Piepenburg says other TV shows like “Dynasty” added to the negative depictions of gay people in the media.
“When those are the only representations that you have — gay men are either secretive or closeted, or dying, or they're just comedians that everyone laughs at — that's not a very healthy way to look at your sexuality in terms of seeing yourself reflected on television.”
He says it wasn’t until shows like “Tales from the City” and “Queer as Folk” that he began to see positive depictions of gay men. “That's when I started to finally realize, oh, okay, being gay doesn't mean that you're going to die when you're very young.

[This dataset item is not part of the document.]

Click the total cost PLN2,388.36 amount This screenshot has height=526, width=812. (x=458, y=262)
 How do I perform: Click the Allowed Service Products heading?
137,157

And I wish I had that earlier.”
Once Piepenburg left Cleveland and moved to New York, he says he was able to see past his internalized fears of AIDS, HIV, and living as an out gay man.
“I saw that there was this gay world out there, that there were gay men who were thriving. And even though there were gay men who were sick, there were people who loved them and cared for them.

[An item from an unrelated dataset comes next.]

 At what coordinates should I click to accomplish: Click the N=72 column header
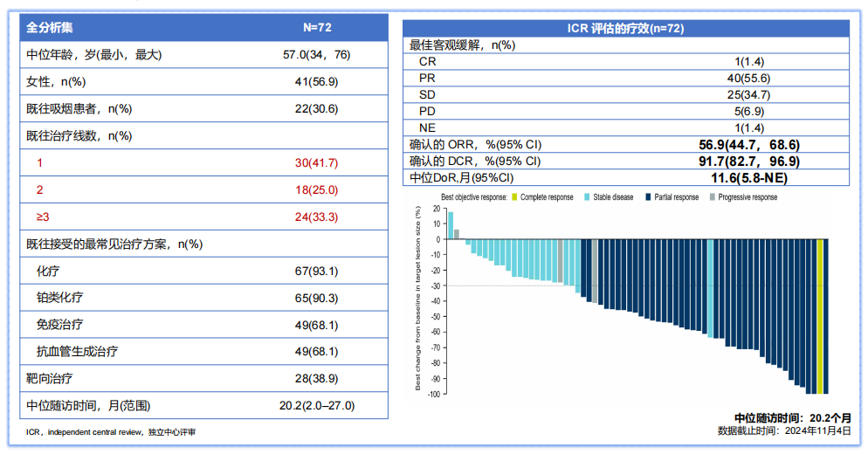tap(316, 27)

A new era of AIDS representation
When watching “It’s a Sin,” Piepenburg says it was like looking into a mirror of his own experiences: young gay men who move to a big city and explore everything that it has to offer.

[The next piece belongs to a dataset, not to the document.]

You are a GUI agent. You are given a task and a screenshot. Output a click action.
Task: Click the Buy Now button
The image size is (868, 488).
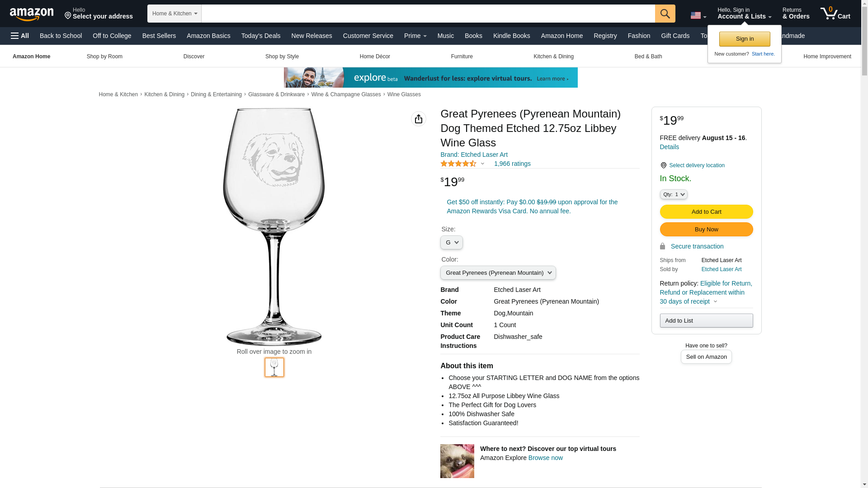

But he says that’s where some of the similarities end. “It’s a Sin” starts in 1981, following the most devastating years of the AIDS crisis and its impact on the show’s main characters. "It's no spoiler when you talk about shows about AIDS — it has devastating consequences for these characters.“
Piepenburg, who is younger than the characters on “It’s a Sin,” says the show reminded him of how the AIDS crisis could have affected him.
“I'm also grateful that I came of age a little bit later when I knew how to protect myself, and [it was] something that these characters just didn't have until it was too late,” he says. “As I was watching the show, I couldn't help but think if I had just been born a little bit earlier, I'm not sure if I would have been able to write this piece.”
He points out that shows like “It’s a Sin” and “Pose” focus on the dark but often untold (and diverse) parts of LGBTQ history.
“There are rich, wonderfully fun stories being told that I think I really value seeing, as I think we are forgetting gay history in ways that I think is unconscionable. We don't want to forget that there were so many wonderful moments and people and memories from that time,” Piepenburg says. “If we don't remember that, then I don't think we have much of a future as a gay community. Because this is still impacting people to this day. This was such a devastating time, and we can't let that time and those memories disappear.”